## EXERCISE AIM:
The reply is to be an exact repetition of the entries that follow, with each picture left out.

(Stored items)
BEGIN

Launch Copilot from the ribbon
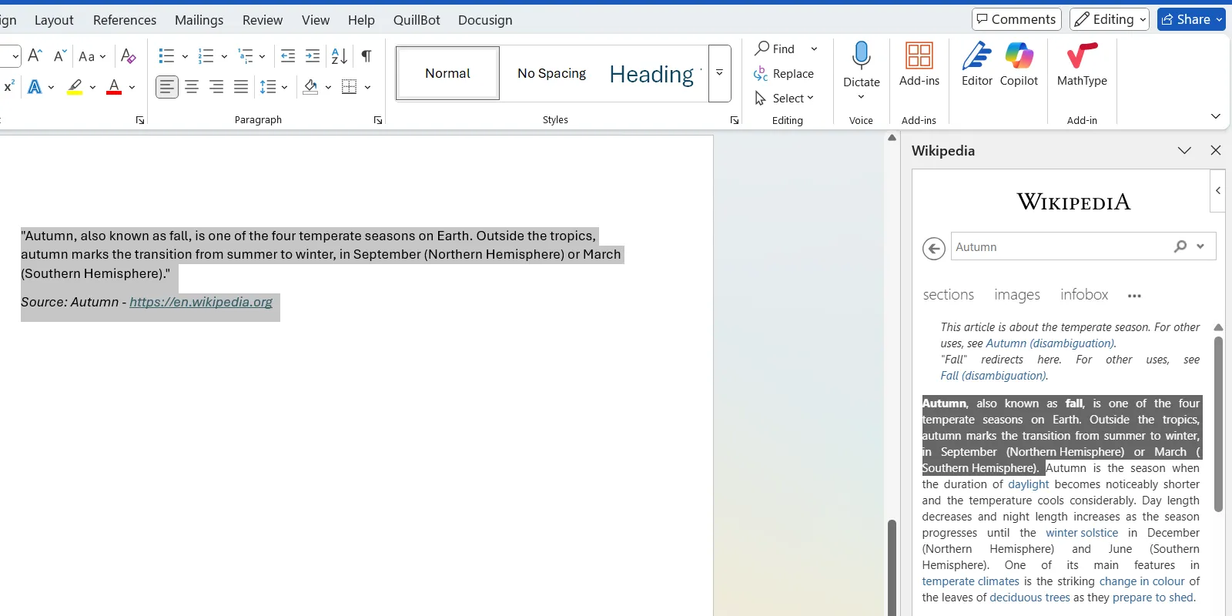The width and height of the screenshot is (1232, 616). [x=1018, y=65]
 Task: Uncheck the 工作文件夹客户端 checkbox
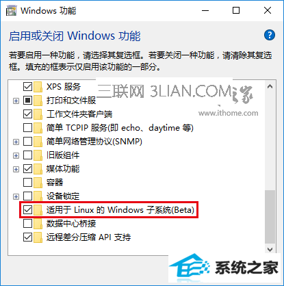point(27,114)
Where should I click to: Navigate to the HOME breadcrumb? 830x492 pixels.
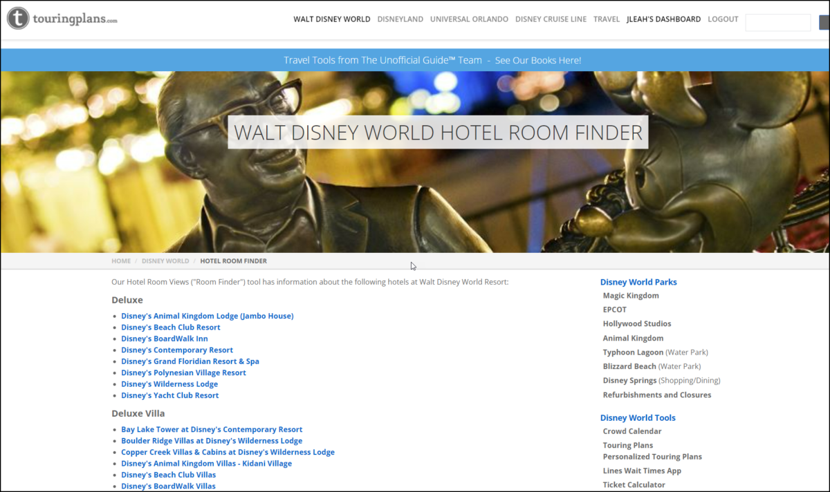click(121, 261)
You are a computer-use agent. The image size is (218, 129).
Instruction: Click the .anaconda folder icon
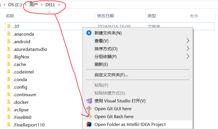tap(9, 34)
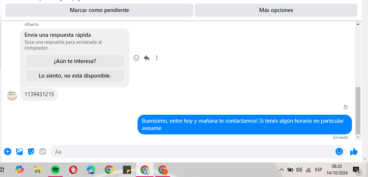Viewport: 368px width, 177px height.
Task: React to the message with emoji
Action: [136, 58]
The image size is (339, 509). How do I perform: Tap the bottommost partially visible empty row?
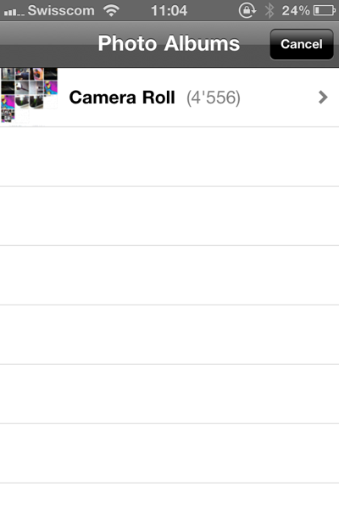tap(170, 496)
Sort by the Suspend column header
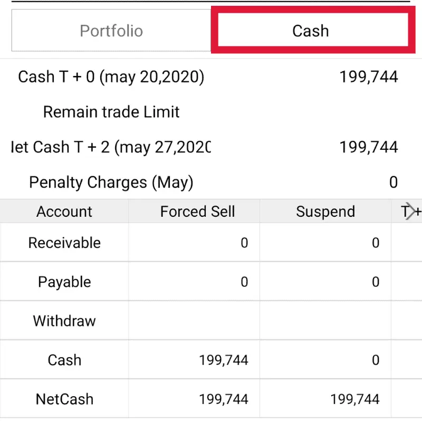The image size is (422, 422). pos(325,211)
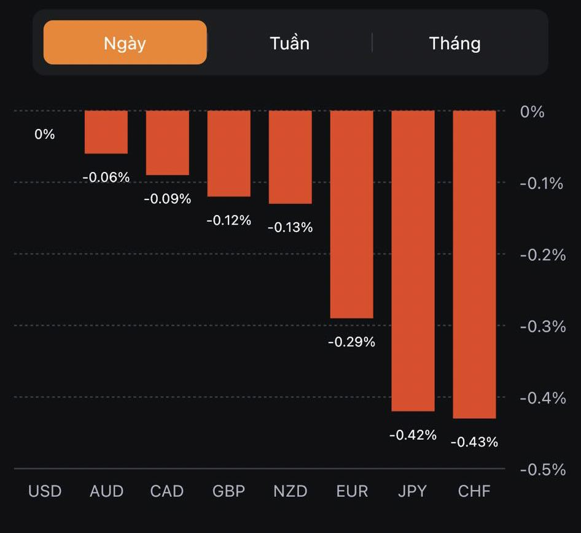The width and height of the screenshot is (581, 533).
Task: Click the CAD currency label
Action: click(167, 491)
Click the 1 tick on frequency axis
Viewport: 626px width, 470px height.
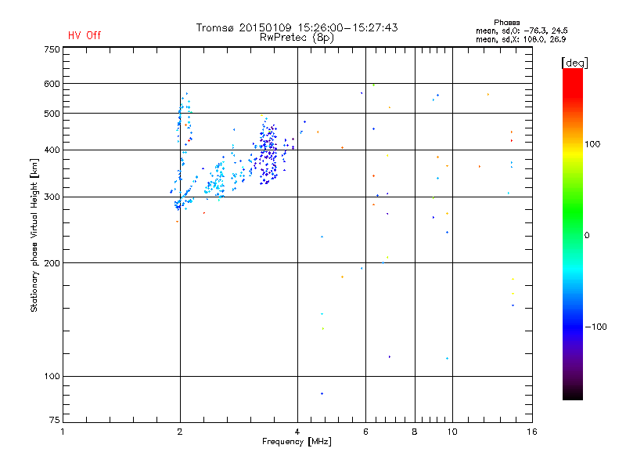pos(63,432)
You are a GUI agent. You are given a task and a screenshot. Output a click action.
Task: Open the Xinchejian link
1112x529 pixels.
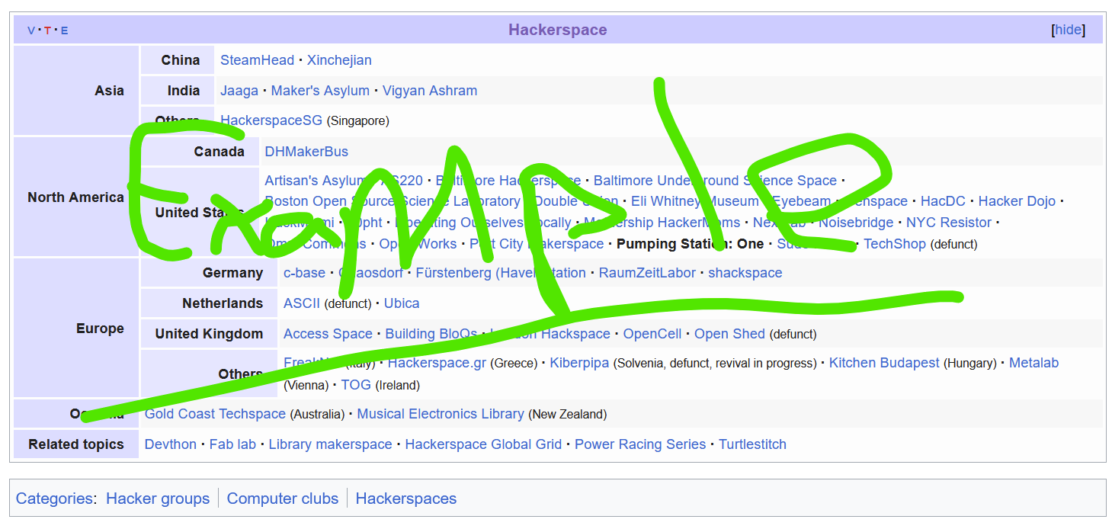coord(339,60)
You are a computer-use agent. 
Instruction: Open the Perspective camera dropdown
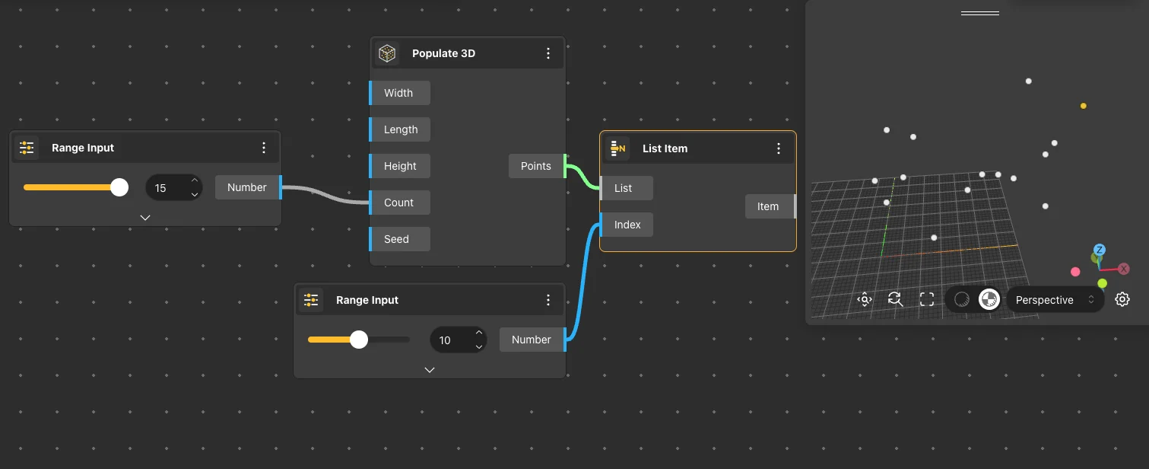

END

## THE ANSWER:
Launch Copilot from the ribbon
The width and height of the screenshot is (1232, 616). [x=1018, y=65]
 Task: Uncheck the 工作文件夹客户端 checkbox
point(27,114)
Where should I click to: Navigate to the HOME breadcrumb? 830x492 pixels.
click(121, 261)
You are a computer-use agent. The image size is (218, 129).
Instruction: Click the .anaconda folder icon
tap(9, 34)
Viewport: 368px width, 177px height.
Task: React to the message with emoji
Action: [136, 58]
The image size is (339, 509). How do I perform: Tap the bottommost partially visible empty row?
tap(170, 496)
Sort by the Suspend column header
The image size is (422, 422). pos(325,211)
The width and height of the screenshot is (581, 533).
Task: Click the CAD currency label
Action: click(167, 491)
Click the 1 tick on frequency axis
Viewport: 626px width, 470px height.
pos(63,432)
You are a GUI agent. You are given a task and a screenshot. Output a click action.
Task: Open the Xinchejian link
1112x529 pixels.
coord(339,60)
You are a computer-use agent. 
Instruction: Open the Perspective camera dropdown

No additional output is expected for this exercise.